La Stampa (G.Buccheri) – C’è un momento in cui la stagione vira e, la virata, ha effetti, in parte, non previsti. La Roma vince il derby con la Lazio – a segno Perotti su rigore e Nainggolan ad inizio ripresa, poi sigillo inutile di Immobile sempre dal dischetto – perché, ormai, la corazzata giallorossa sa decidere quando è il momento di alzare il ritmo e quando serve staccare la spina. Una decisione diventata una costante dalla fine del primo tempo del duello con il Napoli, perso all’Olimpico, ma trampolino di lancio verso qualcosa di inaspettato.
«NELLA TESTA DEI GIOCATORI» – Dalla notte del 14 ottobre ad oggi, Nainggolan e compagni non hanno più sbagliato una virgola: doppia sfida con il Chelsea in Champions all’insegna dello show, poi le vittorie in campionato contro Torino, Crotone, Bologna, Fiorentina e, per l’appunto, Lazio. «Entrare nella testa dei ragazzi è stata la cosa più difficile: ora, credo, di esserci riuscito. Nessuno ci metteva in primissima fila per lo scudetto, spetta a noi continuare così», racconta Eusebio Di Francesco, tecnico felice. Prima del mese (quasi) perfetto, i giallorossi davano la sensazione di trovarsi a metà cammino: un po’ Spalletti (eredità del recentissimo passato), un po’ Di Francesco. Adesso, solo Di Francesco: pressing alto, a tratti altissimo – la Lazio ne sa qualcosa – e momenti in cui all’avversario di turno viene concesso il copione per rincasare e sfruttare le ripartenze sulle corsie con Dzeko punto di equilibrio là in mezzo.
DERBY, RABBIA INZAGHI – Tutto semplice a parole, meno in campo. La Roma, ora, ha un’identità riconosciuta e, soprattutto, un gruppo interamente coinvolto nel progetto: Di Francesco avanza la propria candidatura ad una stagione nobile, grazie anche all’abilità con la quale sa gestire la naturale rotazione dei suoi ragazzi. «Avanti senza presunzione», sottolinea il tecnico giallorosso, in un dopo gara vissuto come se vincere il primo derby da allenatore, dopo i successi con la maglia della Roma in carriera, fosse soltanto questione da tre punti. Alla Lazio di Simone Inzaghi rimane la rabbia per aver perso la bussola in un attimo: in quattro minuti, ad inizio della ripresa, prima un errore di Bastos (ingenuo il tocco da rigore su Kolarov), poi una amnesia generale (troppo leggera la difesa nel far avanzare Nainggolan fino alla stoccata vincente da fuori area) hanno compromesso i piani di volo. A dire il vero – complice una condizione fisica in riserva dei vari Immobile, Milinkovic e Luis Alberto -la Lazio non ha mai dato l’impressione di potersi impossessare della sfida, anzi: i biancocelesti hanno rinnegato la consueta abilità nell’accendersi negli spazi.

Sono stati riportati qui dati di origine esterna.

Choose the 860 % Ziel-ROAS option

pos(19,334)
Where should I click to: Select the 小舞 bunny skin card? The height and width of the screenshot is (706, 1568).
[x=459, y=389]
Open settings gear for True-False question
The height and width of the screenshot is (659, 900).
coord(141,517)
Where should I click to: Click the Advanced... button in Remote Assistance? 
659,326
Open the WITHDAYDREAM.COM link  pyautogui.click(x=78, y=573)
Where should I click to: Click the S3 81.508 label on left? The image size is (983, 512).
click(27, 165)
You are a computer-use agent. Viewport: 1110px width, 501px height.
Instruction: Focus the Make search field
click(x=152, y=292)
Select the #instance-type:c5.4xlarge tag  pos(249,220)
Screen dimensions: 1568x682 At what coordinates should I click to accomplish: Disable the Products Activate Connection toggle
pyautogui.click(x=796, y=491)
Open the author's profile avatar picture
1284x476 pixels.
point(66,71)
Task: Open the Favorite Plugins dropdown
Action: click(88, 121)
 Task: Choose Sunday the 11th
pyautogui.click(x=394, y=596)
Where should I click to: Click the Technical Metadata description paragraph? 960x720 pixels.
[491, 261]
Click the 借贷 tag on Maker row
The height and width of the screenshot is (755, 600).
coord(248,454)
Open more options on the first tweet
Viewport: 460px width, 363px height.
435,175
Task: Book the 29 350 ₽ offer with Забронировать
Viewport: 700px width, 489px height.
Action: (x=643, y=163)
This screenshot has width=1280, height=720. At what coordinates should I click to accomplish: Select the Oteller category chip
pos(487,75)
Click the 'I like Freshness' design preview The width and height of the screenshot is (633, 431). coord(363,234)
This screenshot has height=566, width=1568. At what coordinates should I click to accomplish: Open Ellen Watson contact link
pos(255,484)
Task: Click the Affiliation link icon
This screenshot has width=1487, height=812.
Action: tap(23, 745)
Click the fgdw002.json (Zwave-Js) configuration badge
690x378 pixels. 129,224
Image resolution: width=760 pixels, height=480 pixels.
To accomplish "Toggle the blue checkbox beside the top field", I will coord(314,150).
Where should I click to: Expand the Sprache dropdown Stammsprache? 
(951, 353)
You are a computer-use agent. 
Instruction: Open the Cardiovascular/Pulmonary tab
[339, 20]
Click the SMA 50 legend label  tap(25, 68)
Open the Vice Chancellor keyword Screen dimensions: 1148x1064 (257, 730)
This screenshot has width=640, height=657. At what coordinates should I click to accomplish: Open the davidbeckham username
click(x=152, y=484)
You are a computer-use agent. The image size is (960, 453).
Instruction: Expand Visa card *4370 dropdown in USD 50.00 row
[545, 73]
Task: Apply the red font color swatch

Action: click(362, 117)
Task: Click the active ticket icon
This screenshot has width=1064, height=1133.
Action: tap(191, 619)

LA FORZA DEL «SUPEREROE» – La classifica della Roma brilla e, all’appello, manca il recupero con la Sampdoria di gennaio. Quella della Lazio non toglie il malumore, nonostante lo stop doloroso. All’Olimpico è stato Nainggolan a lasciare il segno più evidente: una prestazione da «Supereroe» (così l’ha definita Di Francesco) perché uscito da una lesione all’adduttore in una sola settimana per finire dentro ad un derby vissuto mille all’ora con grinta, qualità e intelligenza. «Lo scudetto? Siamo una squadra vera – così il centrocampista belga -, ma è meglio se avanziamo a fari spenti: le previsioni portano male…».